Ringfort (Cashel), Ballynakilly, Co. Kerry
Co. Kerry |
Ringforts
At the centre of Caherbaun, an ancient stone enclosure on the Iveragh Peninsula in south Kerry, there sits a galvanised hayshed.
It is a quietly surreal detail: a corrugated agricultural structure occupying the interior of a circular fortification whose walls were already old when the Normans arrived in Ireland. The caher, a term for a stone ringfort built without mortar, crowns a low hill at Ballynakilly, and its collapsed perimeter, buried under vegetation and centuries of slow decay, still traces a near-perfect circle roughly thirty metres across.

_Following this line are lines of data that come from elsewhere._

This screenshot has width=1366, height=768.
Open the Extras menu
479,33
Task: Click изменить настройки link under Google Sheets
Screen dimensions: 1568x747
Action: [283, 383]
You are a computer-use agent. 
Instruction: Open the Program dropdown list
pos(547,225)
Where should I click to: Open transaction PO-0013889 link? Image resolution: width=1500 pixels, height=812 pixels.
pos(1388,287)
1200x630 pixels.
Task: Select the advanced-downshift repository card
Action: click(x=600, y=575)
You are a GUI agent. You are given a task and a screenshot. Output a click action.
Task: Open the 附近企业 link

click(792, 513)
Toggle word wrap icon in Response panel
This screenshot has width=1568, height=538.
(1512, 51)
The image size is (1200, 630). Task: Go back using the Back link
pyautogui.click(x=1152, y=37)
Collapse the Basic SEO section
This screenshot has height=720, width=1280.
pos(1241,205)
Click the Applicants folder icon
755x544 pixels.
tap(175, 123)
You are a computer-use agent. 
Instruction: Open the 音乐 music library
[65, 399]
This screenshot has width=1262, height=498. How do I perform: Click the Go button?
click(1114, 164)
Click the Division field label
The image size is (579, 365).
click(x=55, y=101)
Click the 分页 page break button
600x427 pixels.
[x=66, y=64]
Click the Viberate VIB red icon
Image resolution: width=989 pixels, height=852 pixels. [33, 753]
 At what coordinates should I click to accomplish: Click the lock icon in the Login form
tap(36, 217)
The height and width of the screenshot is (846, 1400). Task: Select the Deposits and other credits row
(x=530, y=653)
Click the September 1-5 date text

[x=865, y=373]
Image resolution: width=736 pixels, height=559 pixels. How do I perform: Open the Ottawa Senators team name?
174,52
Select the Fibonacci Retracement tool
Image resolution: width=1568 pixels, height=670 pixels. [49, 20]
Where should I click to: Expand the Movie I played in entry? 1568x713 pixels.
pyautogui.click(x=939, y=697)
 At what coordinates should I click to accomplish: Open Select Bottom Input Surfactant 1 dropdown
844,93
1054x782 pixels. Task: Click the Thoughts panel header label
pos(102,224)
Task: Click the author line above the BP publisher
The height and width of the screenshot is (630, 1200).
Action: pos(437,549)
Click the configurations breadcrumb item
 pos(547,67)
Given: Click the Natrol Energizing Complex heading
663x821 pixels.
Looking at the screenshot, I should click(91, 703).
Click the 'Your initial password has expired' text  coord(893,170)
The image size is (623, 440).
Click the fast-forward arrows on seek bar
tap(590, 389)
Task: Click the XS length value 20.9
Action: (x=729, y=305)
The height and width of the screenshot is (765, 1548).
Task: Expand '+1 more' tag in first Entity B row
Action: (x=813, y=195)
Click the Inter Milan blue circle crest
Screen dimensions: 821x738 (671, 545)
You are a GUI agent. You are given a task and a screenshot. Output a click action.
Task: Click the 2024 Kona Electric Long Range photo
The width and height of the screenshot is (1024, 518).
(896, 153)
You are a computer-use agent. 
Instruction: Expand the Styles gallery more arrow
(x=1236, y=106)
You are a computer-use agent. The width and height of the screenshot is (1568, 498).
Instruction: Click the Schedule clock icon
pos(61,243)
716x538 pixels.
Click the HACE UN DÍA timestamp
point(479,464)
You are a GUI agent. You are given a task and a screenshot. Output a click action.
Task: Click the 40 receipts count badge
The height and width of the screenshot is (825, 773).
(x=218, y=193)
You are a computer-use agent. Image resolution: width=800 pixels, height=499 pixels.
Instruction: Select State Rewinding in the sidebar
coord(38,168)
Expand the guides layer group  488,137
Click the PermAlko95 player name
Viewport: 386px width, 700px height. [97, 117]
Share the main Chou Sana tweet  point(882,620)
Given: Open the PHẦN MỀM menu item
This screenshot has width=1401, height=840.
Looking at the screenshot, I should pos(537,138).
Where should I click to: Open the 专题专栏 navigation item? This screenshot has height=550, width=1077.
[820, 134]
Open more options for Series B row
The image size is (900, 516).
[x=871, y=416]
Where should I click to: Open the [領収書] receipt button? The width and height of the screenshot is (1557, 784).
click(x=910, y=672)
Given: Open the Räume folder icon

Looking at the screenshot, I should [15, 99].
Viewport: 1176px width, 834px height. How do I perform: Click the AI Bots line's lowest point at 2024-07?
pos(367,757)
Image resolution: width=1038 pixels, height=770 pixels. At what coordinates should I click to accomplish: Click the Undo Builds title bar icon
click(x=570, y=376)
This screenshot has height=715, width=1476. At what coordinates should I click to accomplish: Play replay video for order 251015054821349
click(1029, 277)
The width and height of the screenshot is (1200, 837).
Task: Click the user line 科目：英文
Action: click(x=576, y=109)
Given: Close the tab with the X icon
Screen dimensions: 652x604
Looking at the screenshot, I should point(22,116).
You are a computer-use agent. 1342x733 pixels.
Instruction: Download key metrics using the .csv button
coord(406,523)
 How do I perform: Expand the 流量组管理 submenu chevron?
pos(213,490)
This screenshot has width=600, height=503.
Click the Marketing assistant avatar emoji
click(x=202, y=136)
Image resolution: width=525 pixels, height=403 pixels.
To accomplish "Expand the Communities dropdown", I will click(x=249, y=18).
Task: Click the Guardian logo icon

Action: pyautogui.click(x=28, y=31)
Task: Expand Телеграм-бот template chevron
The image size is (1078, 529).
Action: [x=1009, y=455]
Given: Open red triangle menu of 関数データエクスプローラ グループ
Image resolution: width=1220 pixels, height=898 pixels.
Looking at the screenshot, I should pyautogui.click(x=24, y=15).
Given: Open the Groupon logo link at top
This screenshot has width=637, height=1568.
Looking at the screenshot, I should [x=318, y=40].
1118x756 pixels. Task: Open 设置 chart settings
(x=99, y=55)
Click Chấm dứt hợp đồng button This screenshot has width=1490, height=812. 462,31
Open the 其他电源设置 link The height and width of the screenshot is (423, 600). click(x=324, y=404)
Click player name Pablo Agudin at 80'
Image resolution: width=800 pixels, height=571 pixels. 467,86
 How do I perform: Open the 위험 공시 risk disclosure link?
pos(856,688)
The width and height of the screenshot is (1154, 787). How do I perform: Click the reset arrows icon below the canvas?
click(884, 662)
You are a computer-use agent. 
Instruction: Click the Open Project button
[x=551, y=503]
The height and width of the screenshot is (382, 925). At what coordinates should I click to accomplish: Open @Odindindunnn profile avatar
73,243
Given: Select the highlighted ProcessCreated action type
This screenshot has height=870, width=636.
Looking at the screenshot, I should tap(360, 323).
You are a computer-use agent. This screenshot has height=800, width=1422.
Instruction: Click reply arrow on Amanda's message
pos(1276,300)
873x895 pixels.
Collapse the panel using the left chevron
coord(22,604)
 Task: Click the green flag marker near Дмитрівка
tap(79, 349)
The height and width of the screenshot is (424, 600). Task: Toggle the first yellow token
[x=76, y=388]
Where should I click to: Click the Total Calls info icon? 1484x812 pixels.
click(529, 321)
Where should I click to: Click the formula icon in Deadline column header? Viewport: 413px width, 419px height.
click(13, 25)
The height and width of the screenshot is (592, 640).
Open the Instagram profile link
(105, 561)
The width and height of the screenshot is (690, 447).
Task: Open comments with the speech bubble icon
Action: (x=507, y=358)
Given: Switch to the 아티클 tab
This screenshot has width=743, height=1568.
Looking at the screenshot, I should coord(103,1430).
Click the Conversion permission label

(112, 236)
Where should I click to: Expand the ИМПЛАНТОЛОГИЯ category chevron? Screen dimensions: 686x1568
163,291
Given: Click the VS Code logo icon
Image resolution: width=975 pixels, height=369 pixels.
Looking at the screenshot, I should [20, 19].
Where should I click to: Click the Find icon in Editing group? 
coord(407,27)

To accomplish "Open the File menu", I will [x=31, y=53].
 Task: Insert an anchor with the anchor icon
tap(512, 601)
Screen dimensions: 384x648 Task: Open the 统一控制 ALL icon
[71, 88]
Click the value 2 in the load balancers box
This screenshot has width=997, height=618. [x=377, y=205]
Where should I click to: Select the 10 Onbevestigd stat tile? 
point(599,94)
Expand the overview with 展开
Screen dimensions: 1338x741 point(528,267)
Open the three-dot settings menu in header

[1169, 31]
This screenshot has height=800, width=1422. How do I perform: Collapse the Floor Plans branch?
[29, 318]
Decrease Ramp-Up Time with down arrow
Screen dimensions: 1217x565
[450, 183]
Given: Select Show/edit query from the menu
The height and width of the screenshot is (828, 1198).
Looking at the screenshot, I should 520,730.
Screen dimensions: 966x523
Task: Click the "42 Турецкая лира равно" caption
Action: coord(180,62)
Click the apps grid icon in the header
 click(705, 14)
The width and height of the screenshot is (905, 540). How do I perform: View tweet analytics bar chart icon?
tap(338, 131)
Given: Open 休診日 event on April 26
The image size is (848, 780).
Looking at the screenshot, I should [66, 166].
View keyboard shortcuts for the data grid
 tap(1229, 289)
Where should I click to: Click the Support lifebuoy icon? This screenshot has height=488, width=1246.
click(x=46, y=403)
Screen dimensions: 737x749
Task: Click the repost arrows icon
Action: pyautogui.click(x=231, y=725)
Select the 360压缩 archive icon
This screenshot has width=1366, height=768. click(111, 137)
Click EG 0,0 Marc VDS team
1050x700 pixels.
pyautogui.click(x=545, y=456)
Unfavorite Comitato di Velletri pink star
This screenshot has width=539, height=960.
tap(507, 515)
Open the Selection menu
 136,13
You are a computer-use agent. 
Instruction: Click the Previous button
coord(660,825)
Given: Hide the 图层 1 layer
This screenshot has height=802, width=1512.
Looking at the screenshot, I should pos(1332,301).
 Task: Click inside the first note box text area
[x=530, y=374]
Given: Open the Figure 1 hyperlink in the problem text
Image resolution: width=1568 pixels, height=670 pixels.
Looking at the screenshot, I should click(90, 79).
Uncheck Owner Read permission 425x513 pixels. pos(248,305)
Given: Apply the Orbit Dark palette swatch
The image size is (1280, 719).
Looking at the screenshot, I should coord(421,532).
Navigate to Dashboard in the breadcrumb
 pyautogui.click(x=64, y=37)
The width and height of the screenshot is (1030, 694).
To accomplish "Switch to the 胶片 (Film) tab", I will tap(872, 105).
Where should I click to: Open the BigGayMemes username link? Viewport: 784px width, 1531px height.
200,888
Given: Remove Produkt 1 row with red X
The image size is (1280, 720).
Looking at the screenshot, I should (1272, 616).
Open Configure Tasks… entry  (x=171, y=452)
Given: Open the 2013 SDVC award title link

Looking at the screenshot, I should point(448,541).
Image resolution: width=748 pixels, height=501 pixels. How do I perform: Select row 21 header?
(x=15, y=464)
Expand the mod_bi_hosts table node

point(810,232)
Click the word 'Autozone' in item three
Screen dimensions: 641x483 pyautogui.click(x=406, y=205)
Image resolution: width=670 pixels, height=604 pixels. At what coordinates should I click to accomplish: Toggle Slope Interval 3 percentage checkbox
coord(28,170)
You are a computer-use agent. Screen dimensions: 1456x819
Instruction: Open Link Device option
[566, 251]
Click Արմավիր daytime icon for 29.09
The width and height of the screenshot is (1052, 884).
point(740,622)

Known in Irish as An Chathair Bhán, meaning the white fort, the site survives as a heavily disturbed enclosure. The enclosing wall, which averages around 3.5 metres in width, now rises no more than a metre above the surrounding ground on its outer side, and that outer face has been entirely swallowed by overgrowth. Where the inner face is visible, it appears to have been rebuilt at some point, which means the stonework seen today may reflect later intervention rather than the original construction. Even the entrance is uncertain: a modern opening exists on the northern side, but whether this follows the line of the original gateway is not known. Cahers of this type are common across the limestone and sandstone landscapes of Kerry and were typically built during the early medieval period, serving as enclosed farmsteads for farming families of varying social rank.